Explanation: **Explanation:** **Mechanism of Action (Correct Answer: A)** Levetiracetam is a unique antiepileptic drug (AED) that does not act through traditional ion channel or GABAergic pathways. Its primary mechanism involves binding to the **Synaptic Vesicle Protein 2A (SV2A)**. This protein is located on the membranes of presynaptic vesicles and is involved in vesicle docking and fusion.

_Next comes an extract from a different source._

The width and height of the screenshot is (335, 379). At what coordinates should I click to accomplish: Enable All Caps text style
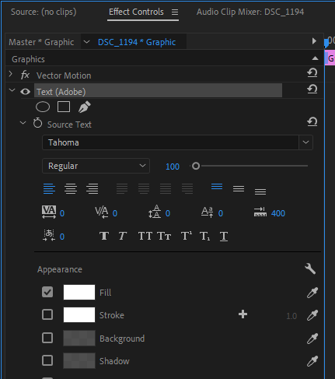tap(145, 236)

By binding to SV2A, Levetiracetam modulates the release of neurotransmitters (specifically reducing the release of excitatory glutamate), thereby stabilizing neuronal excitability. **Analysis of Incorrect Options:** * **Option B (Inhibiting reuptake of GABA):** This is the mechanism of **Tiagabine**, which inhibits the GAT-1 transporter, increasing GABA concentration in the synaptic cleft. * **Option C (Inhibiting GABA transaminase):** This is the mechanism of **Vigabatrin**, which prevents the breakdown of GABA, leading to increased inhibitory levels. * **Option D (Calcium channel blocker):** This describes drugs like **Ethosuximide** (T-type Ca²⁺ channels) or **Gabapentin/Pregabalin** (α2δ subunit of N-type Ca²⁺ channels). **High-Yield Clinical Pearls for NEET-PG:** * **Pharmacokinetics:** It has near 100% bioavailability, minimal protein binding, and is excreted unchanged in urine (no CYP450 involvement), making it ideal for patients on multiple medications. * **Side Effects:** The most characteristic side effect is **behavioral changes** (irritability, aggression, or "Levy-rage"). * **Clinical Use:** It is a broad-spectrum AED used for focal-onset seizures, myoclonic seizures (JME), and generalized tonic-clonic seizures. * **Brivaracetam:** A newer analog with a higher affinity for SV2A than Levetiracetam.